For those who aren’t aware, today we divide our infrastructure in testing, staging and production. Theory is production outages have more impact than testing outages, and hence we do deploy changes first to the lower environments. Also, outage response can be impacted by that, as testing machines are perceived as not being as important.
The idea is that we want to group machine by their impact if there’s a full or partial outage, allowing us to prioritise the work and calculate deployment risks better.
But IMO the current model is not that helping us at all due to the nature of our machines and services. The infrastructure team is here to aid and support the community.

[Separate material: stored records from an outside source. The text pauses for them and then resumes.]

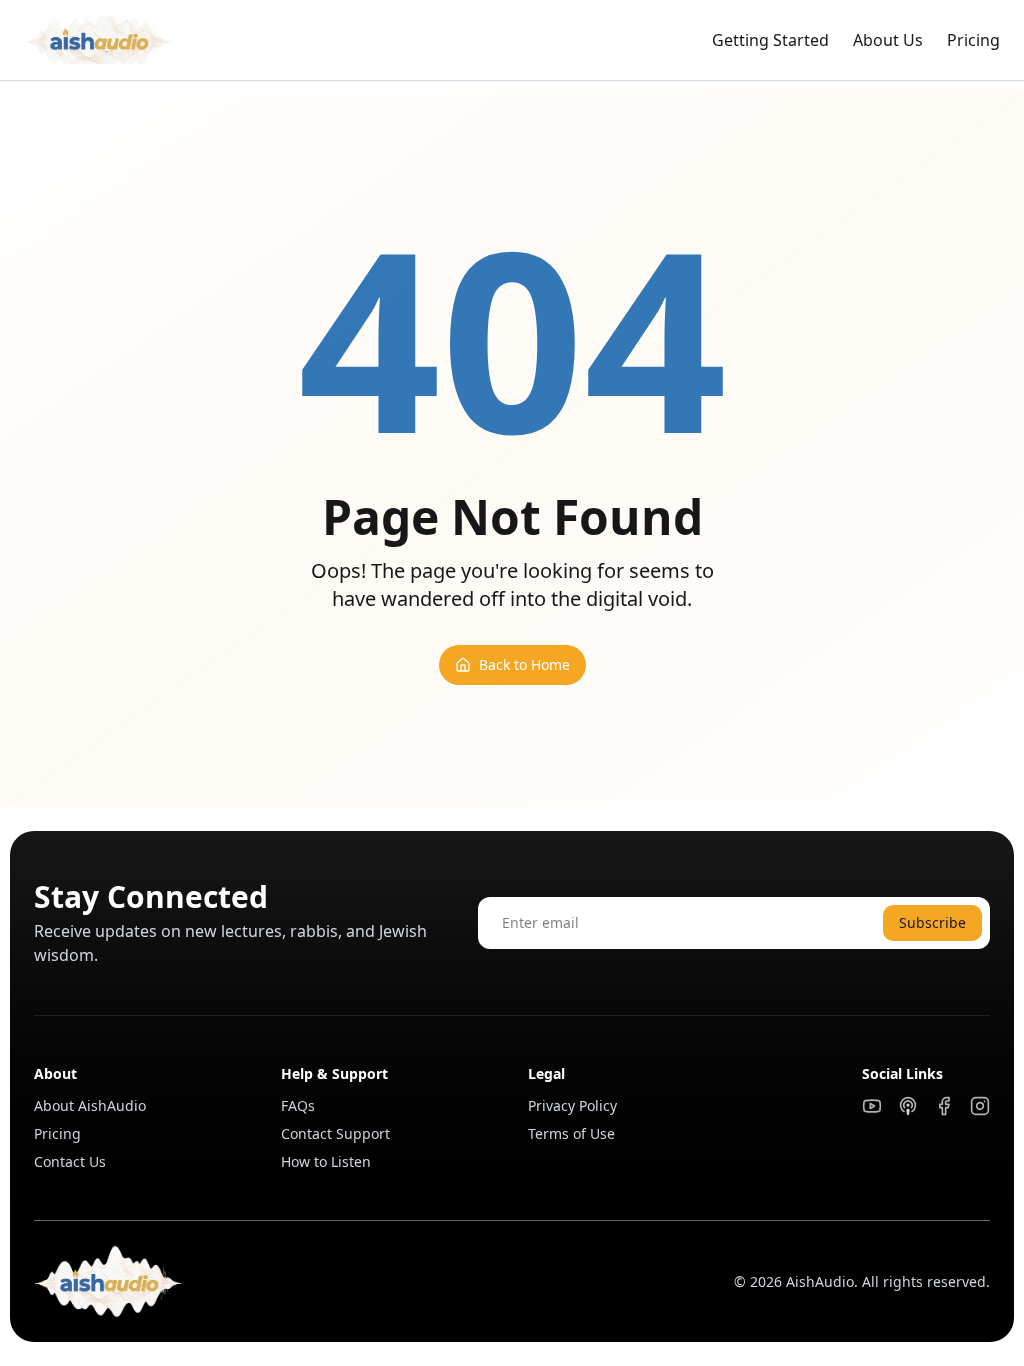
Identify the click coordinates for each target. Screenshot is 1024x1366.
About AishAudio (90, 1105)
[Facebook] (944, 1106)
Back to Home (524, 664)
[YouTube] (872, 1106)
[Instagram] (980, 1106)
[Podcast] (908, 1106)
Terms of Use (571, 1133)
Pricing (973, 40)
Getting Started (770, 40)
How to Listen (326, 1161)
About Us (888, 40)
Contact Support (335, 1133)
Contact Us (70, 1161)
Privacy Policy (572, 1105)
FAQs (298, 1105)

All the services we provide is to enable the community (developers AND non-developers) to create a better software.
By that definition, even the said testing environments ARE production - they are a service provided to the community.
Also, I cannot believe that atlas outages have more impact than qa-refapp being down. Production machines are not all the same.
Then I thought we could borrow the severity levels concept to differentiate between our different levels of expected uptime by the wilder community. Here’s my proposal:
The most used and relevant services for the community. A large portion of the active community would consider 1h long outage during business time a bad experience, and would prevent them doing their work. These are the most critical systems that affect most of our community, most of the time.
Outages are expected to last less than 1h.
- OpenMRS ID (and subsystems)
- Maven repository (redirect)
These services can be down quite possibly for a couple of hours before it actually blocks someone. Outages are expected to last less than 4h.
- CI (and agents)
- qa-refapp environment *
- demo environment *
- modules-refapp *
- yourls / link shortener
Similar to Tier 2, but a smaller percentage of the community would be affected. Outages are expected to last less than a day.
- Addons (prd) *
- OpenConcept Lab (prd) *
Either affects a very small percentage of the community, or accessed/used much less frequently. Outages are expected to last less than 2 days.
- All other OpenMRS environments *
- Chat bots
- Addons (stg) *
- OpenConcept Lab (stg and qa) *
* while we don’t take care of software deployed itself, the servers and OS are provided by us
Does this ordering make sense? Is there any machine or service you disagree and should be ranked higher or lower?
Keep in mind that even if there’s a machine that you (and only you) use frequently, that doesn’t make the machine highly valuable for the most of the community.
Note that I didn’t really add cloud or PaaS services here, because we are not in control of the OS or application. There’s nothing to do on those cases other than raise a ticket or wait for the problem to be fixed.